## TASK INSTRUCTIONS:
Rewrite the stretch of the records from the start through the line containing "[x=589, y=217]" as a numbered list, omitting any blank lines.
::: ENTRIES PROVIDED :::
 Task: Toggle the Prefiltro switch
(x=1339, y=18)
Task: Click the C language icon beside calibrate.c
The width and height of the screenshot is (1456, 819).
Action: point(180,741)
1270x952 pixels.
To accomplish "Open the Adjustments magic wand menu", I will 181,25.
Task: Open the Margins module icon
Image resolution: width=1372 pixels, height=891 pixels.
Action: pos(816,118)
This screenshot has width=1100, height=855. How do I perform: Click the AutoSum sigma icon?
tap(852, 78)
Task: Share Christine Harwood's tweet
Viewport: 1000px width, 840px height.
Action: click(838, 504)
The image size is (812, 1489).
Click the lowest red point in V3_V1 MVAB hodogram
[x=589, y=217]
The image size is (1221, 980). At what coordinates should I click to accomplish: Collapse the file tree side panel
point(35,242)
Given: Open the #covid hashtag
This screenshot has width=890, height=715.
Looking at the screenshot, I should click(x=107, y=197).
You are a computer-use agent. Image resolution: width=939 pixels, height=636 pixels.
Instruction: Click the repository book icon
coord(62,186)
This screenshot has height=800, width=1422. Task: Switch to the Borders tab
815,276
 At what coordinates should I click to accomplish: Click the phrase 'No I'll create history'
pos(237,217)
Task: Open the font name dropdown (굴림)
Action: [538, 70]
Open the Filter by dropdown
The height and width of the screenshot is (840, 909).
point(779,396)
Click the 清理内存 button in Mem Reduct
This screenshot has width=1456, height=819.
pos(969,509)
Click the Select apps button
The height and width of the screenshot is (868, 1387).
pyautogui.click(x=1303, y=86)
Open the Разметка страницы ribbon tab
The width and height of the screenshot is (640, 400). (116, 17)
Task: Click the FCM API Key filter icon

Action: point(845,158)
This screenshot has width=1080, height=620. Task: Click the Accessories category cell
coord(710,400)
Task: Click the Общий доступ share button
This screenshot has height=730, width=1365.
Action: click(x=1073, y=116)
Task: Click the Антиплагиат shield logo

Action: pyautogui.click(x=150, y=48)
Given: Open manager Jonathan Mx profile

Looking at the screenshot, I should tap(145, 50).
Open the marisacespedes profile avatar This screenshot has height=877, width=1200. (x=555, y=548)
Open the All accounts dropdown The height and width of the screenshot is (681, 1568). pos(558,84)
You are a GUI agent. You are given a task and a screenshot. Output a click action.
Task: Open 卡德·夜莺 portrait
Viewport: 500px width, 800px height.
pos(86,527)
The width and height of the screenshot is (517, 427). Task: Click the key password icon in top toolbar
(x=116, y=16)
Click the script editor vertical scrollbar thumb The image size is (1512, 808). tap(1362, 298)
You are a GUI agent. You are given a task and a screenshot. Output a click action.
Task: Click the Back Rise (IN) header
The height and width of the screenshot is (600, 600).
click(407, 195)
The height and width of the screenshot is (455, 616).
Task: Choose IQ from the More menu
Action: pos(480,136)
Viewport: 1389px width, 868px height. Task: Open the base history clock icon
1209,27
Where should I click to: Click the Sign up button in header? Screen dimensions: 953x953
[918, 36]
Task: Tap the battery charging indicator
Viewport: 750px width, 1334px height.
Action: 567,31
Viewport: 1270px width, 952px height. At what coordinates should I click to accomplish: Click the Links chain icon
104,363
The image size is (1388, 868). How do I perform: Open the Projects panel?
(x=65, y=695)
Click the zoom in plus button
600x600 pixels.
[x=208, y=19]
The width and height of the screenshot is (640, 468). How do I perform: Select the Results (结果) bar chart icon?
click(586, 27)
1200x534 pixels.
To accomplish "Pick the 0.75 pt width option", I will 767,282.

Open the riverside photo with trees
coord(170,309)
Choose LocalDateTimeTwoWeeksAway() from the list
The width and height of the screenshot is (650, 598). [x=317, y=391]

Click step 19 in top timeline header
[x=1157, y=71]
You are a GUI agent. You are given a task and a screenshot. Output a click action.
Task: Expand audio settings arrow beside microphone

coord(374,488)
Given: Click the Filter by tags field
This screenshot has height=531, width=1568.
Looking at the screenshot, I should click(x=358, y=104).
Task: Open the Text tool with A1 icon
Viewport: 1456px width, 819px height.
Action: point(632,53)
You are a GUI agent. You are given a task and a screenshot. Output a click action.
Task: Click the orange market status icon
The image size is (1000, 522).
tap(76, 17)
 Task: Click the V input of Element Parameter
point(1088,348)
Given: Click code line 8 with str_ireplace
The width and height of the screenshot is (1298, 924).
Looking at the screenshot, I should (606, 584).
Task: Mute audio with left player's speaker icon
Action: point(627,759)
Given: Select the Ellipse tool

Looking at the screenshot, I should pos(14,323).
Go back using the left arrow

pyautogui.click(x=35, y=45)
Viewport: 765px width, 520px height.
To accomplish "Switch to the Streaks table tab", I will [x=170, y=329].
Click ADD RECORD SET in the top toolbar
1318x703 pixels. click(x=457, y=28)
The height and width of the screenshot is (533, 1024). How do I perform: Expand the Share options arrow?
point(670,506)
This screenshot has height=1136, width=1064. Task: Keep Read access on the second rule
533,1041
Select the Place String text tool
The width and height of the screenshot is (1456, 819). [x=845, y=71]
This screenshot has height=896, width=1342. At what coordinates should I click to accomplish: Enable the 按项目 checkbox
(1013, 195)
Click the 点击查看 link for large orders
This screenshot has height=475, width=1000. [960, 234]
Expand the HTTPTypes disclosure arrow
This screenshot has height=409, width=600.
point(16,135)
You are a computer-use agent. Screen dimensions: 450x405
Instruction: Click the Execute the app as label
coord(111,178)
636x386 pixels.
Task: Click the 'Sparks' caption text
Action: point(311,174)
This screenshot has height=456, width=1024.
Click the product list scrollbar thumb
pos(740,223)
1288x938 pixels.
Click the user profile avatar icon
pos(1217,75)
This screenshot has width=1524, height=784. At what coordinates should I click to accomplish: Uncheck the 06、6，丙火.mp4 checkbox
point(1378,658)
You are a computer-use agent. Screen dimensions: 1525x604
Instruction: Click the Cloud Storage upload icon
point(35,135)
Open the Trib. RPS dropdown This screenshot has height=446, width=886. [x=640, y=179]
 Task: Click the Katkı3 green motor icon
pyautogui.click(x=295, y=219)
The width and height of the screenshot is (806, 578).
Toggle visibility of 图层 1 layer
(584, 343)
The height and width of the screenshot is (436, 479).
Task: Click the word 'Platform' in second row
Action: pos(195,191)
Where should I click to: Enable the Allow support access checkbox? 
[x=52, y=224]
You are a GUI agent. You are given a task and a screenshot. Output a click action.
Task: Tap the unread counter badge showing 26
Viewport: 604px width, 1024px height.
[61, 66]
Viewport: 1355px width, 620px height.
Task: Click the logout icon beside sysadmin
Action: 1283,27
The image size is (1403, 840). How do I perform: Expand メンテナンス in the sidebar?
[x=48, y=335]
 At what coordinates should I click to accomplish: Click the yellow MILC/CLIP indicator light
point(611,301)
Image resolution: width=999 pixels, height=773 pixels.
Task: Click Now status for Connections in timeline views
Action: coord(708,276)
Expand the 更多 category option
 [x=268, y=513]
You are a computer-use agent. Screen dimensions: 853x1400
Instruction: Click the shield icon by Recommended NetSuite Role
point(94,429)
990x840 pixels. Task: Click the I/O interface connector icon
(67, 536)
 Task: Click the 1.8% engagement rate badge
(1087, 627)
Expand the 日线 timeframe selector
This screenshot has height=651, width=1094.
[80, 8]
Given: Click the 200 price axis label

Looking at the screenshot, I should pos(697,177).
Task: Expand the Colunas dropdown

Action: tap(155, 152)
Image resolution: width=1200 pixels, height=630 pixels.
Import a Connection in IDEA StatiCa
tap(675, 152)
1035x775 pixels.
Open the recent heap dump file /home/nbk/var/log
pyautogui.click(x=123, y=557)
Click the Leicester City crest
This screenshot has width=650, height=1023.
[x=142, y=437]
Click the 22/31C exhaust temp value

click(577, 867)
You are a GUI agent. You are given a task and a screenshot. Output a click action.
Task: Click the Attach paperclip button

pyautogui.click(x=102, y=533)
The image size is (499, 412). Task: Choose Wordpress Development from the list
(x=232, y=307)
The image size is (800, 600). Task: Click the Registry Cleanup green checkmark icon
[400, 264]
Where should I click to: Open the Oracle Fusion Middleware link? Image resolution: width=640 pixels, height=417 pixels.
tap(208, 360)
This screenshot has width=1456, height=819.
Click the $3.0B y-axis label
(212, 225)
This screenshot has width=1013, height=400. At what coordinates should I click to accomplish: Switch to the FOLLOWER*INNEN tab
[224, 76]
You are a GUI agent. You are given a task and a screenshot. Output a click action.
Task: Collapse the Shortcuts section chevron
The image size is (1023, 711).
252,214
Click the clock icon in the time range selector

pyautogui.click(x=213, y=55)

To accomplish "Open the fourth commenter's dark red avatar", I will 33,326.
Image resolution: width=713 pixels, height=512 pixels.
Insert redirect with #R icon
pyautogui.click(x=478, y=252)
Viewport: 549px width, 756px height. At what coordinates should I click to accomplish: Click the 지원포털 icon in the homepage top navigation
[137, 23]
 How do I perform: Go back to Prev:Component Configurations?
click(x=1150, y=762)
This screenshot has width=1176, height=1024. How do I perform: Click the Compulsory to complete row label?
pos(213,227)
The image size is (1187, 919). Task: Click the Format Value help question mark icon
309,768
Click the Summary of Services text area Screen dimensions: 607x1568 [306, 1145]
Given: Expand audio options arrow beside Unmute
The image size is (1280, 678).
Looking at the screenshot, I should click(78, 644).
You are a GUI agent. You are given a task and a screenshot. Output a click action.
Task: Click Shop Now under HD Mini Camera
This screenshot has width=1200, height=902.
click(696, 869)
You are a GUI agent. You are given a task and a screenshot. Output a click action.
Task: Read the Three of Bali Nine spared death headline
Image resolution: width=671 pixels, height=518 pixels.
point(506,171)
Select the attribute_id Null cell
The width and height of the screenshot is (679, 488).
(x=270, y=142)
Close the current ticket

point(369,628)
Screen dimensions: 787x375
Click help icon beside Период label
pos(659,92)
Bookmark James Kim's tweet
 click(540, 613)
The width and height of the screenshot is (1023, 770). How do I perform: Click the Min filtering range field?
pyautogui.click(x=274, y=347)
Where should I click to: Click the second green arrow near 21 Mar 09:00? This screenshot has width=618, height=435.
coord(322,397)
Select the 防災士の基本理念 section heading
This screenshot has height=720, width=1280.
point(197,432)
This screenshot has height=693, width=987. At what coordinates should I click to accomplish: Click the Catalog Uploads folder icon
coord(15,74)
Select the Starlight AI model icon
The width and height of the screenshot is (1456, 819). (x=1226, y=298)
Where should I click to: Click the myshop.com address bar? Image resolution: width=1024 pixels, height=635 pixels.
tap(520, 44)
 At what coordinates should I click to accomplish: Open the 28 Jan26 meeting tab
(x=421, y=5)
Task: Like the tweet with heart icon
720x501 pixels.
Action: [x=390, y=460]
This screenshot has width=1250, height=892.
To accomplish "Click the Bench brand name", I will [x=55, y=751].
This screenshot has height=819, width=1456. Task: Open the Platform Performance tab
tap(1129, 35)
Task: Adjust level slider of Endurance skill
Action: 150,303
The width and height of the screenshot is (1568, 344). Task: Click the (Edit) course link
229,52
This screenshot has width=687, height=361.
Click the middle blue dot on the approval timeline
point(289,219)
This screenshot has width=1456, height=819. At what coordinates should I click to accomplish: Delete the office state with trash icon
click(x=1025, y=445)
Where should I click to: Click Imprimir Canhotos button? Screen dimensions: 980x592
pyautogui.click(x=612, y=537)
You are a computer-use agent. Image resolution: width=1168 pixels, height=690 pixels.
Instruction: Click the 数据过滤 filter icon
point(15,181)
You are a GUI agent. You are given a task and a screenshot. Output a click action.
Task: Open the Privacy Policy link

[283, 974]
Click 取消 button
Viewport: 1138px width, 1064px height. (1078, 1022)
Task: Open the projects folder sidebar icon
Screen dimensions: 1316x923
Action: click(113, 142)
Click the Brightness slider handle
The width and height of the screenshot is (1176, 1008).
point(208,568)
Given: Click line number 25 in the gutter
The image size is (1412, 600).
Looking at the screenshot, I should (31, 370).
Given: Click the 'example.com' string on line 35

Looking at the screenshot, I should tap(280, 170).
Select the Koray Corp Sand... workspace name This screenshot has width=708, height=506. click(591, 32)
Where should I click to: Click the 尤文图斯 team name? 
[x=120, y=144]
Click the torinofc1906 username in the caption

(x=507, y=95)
:::
## RESULT OF THE TASK:
1.  Task: Toggle the Prefiltro switch
2. (x=1339, y=18)
3. Task: Click the C language icon beside calibrate.c
4. The width and height of the screenshot is (1456, 819).
5. Action: point(180,741)
6. 1270x952 pixels.
7. To accomplish "Open the Adjustments magic wand menu", I will 181,25.
8. Task: Open the Margins module icon
9. Image resolution: width=1372 pixels, height=891 pixels.
10. Action: pos(816,118)
11. This screenshot has width=1100, height=855. How do I perform: Click the AutoSum sigma icon?
12. tap(852, 78)
13. Task: Share Christine Harwood's tweet
14. Viewport: 1000px width, 840px height.
15. Action: click(838, 504)
16. The image size is (812, 1489).
17. Click the lowest red point in V3_V1 MVAB hodogram
18. [x=589, y=217]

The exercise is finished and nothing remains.